This post will address child support obligations for individuals who earn an income substantially higher than the average individual. If you are not aware of how child support is calculated, an overview can be found here, Family Law – Child Support. The primary factor in calculating child support is determining the weekly gross income of each parent. In calculating a child support for a high income individual, it is imperative that your attorney take into account potential deductions in the calculation of weekly gross income.
Calculating Child Support in Indiana
- The Indiana Child Support Guidelines state that an average tax factor of 21.88% was used as an assumption when calculating child support.
- Under the Indiana Guideline, where taxes vary significantly from the assumed rate of 21.88 percent, a trial court may choose to deviate from the guideline amount where the variance is substantiated by evidence at the support hearing.
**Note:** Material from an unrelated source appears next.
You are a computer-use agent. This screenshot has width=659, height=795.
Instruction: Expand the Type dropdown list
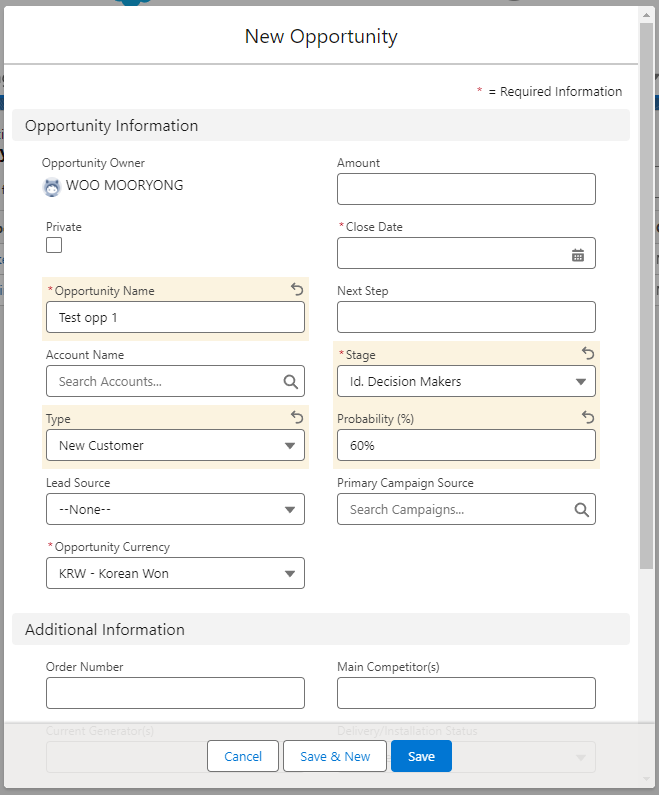pyautogui.click(x=175, y=445)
See Commentary to Guideline 1.
- In plain English, that means that if you have an effective tax rate above 21.88%, your gross income for purposes of calculating child support may be reduced.
What Might You Pay?
By way of example, let’s say you make $520,000.00 per year, or $10,000 per week, and you paid $156,000 in taxes. Your effective tax rate would be 30%, a difference of 8.12% from the assumed rate in the Guidelines.
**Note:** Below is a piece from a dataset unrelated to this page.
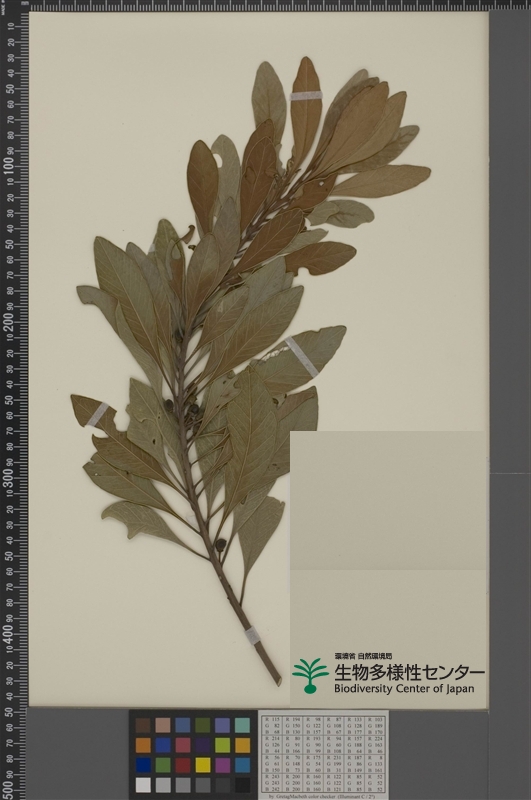Click the white tape strip on stem base

click(252, 636)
Failure to account for such a tax differential could result in you paying more in child support than is contemplated by the Indiana Child Support Guidelines. Other factors that could potentially impact a child support calculation include out-of-state income taxes, self-employment taxes, payment of spousal maintenance or alimony, and mandatory capital or retirement contributions.
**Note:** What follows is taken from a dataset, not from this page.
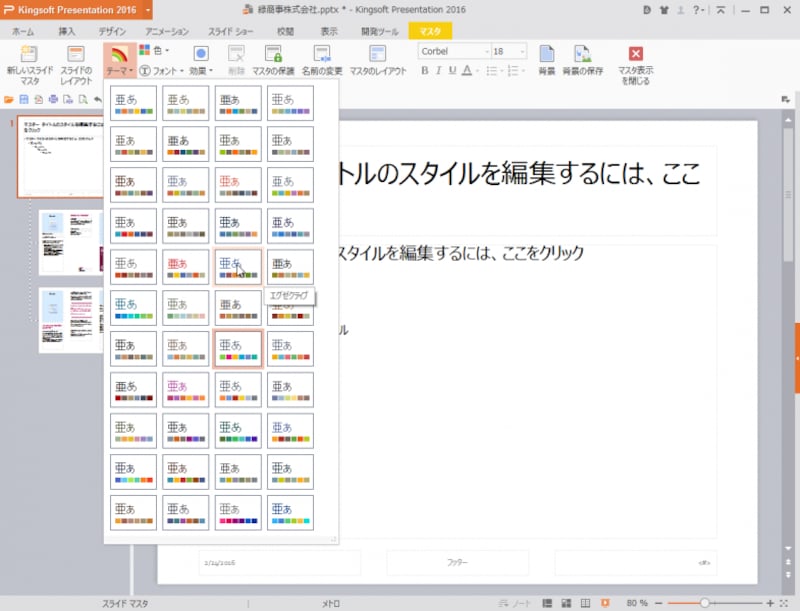Toggle bold formatting
The width and height of the screenshot is (800, 611).
pyautogui.click(x=424, y=71)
Are You Paying a Fair & Just Sum of Child Support?
These factors cannot be used as a way of unfairly reducing your child support obligation. However, if applicable, these factors should be discussed and considered by your attorney to ensure that you are paying a fair and just sum of child support. For additional information concerning child support, please go to our discussion of child support and feel free to call your trusted family law attorneys at ROBERTS MEANS, LLC at (317) 353-3600 or click here to contact us via email if you have any questions.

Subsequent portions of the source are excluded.